EXERCISE INSTRUCTIONS:
Write out the listing exactly as it is given.

# # # # #

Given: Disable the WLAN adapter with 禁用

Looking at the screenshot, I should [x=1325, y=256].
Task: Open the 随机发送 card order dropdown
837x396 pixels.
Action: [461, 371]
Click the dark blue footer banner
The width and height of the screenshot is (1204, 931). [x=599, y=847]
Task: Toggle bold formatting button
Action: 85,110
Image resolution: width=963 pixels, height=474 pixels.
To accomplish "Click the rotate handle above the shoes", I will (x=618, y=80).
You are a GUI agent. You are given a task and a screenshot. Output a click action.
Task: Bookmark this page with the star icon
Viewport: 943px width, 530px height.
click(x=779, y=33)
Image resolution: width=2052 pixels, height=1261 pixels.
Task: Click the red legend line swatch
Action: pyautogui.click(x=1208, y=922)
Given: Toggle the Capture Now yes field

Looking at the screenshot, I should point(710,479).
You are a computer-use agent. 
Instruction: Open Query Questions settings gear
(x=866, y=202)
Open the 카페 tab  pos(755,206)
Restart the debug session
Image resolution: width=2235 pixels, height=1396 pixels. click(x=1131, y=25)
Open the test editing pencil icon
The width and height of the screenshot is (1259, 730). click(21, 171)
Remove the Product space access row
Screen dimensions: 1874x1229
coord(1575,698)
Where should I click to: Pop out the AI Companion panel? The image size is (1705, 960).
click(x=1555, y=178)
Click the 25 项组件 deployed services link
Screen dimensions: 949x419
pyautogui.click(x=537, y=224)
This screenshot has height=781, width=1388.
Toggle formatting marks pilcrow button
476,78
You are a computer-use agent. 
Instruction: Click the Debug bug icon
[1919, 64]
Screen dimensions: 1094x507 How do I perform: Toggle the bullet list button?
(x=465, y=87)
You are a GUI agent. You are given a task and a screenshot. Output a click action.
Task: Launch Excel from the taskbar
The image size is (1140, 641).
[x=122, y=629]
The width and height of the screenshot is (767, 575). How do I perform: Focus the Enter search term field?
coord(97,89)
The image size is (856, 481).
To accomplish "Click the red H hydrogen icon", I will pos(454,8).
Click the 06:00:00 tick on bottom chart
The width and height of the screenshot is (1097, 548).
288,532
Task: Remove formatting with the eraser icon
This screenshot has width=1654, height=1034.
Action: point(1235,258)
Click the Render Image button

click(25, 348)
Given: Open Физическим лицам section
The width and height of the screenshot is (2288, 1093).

# # # # #

ANSWER TO THE PROBLEM:
Given: Disable the WLAN adapter with 禁用

Looking at the screenshot, I should [x=1325, y=256].
Task: Open the 随机发送 card order dropdown
837x396 pixels.
Action: [461, 371]
Click the dark blue footer banner
The width and height of the screenshot is (1204, 931). [x=599, y=847]
Task: Toggle bold formatting button
Action: 85,110
Image resolution: width=963 pixels, height=474 pixels.
To accomplish "Click the rotate handle above the shoes", I will (x=618, y=80).
You are a GUI agent. You are given a task and a screenshot. Output a click action.
Task: Bookmark this page with the star icon
Viewport: 943px width, 530px height.
click(x=779, y=33)
Image resolution: width=2052 pixels, height=1261 pixels.
Task: Click the red legend line swatch
Action: pyautogui.click(x=1208, y=922)
Given: Toggle the Capture Now yes field

Looking at the screenshot, I should point(710,479).
You are a computer-use agent. 
Instruction: Open Query Questions settings gear
(x=866, y=202)
Open the 카페 tab  pos(755,206)
Restart the debug session
Image resolution: width=2235 pixels, height=1396 pixels. click(x=1131, y=25)
Open the test editing pencil icon
The width and height of the screenshot is (1259, 730). click(21, 171)
Remove the Product space access row
Screen dimensions: 1874x1229
coord(1575,698)
Where should I click to: Pop out the AI Companion panel? The image size is (1705, 960).
click(x=1555, y=178)
Click the 25 项组件 deployed services link
Screen dimensions: 949x419
pyautogui.click(x=537, y=224)
This screenshot has height=781, width=1388.
Toggle formatting marks pilcrow button
476,78
You are a computer-use agent. 
Instruction: Click the Debug bug icon
[1919, 64]
Screen dimensions: 1094x507 How do I perform: Toggle the bullet list button?
(x=465, y=87)
You are a GUI agent. You are given a task and a screenshot. Output a click action.
Task: Launch Excel from the taskbar
The image size is (1140, 641).
[x=122, y=629]
The width and height of the screenshot is (767, 575). How do I perform: Focus the Enter search term field?
coord(97,89)
The image size is (856, 481).
To accomplish "Click the red H hydrogen icon", I will pos(454,8).
Click the 06:00:00 tick on bottom chart
The width and height of the screenshot is (1097, 548).
288,532
Task: Remove formatting with the eraser icon
This screenshot has width=1654, height=1034.
Action: point(1235,258)
Click the Render Image button

click(25, 348)
Given: Open Физическим лицам section
The width and height of the screenshot is (2288, 1093).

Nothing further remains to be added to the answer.